━━━ SUPPLIED ENTRIES ━━━

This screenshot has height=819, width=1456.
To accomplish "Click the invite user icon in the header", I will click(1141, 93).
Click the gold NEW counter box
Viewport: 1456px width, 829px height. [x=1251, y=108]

━━━
━━━ SUPPLIED ENTRIES ━━━

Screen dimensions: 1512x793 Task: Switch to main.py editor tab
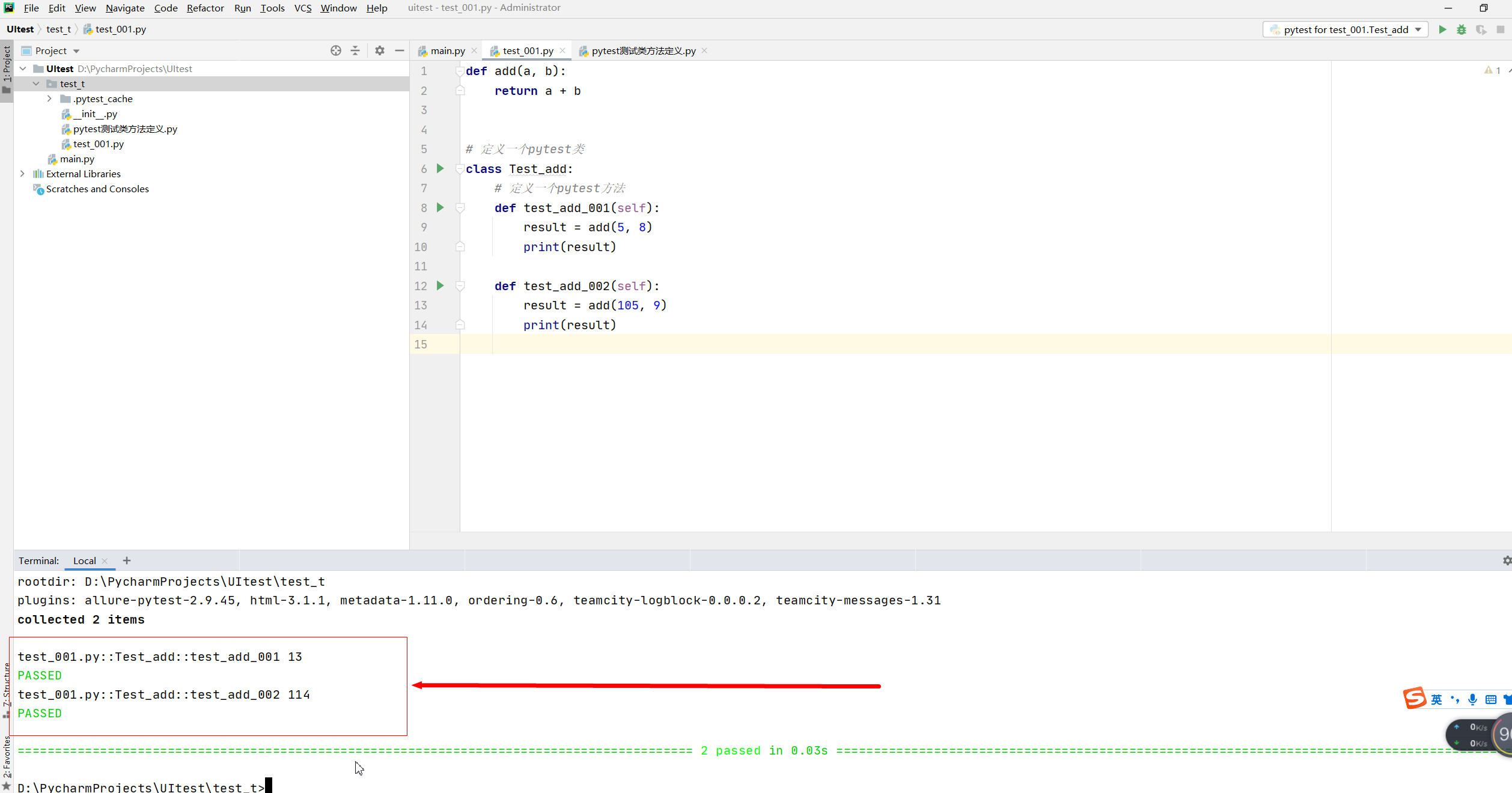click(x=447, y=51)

━━━
━━━ SUPPLIED ENTRIES ━━━

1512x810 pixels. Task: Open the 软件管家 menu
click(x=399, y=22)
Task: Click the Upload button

━━━

§ **EXERCISE OBJECTIVE**:
Begin with the line that has "1512x810 pixels. Task: Open the 软件管家 menu" in the listing above and end after the line that has "Task: Click the Upload button"; output those lines exactly.

§ **EXERCISE SOLUTION**:
1512x810 pixels. Task: Open the 软件管家 menu
click(x=399, y=22)
Task: Click the Upload button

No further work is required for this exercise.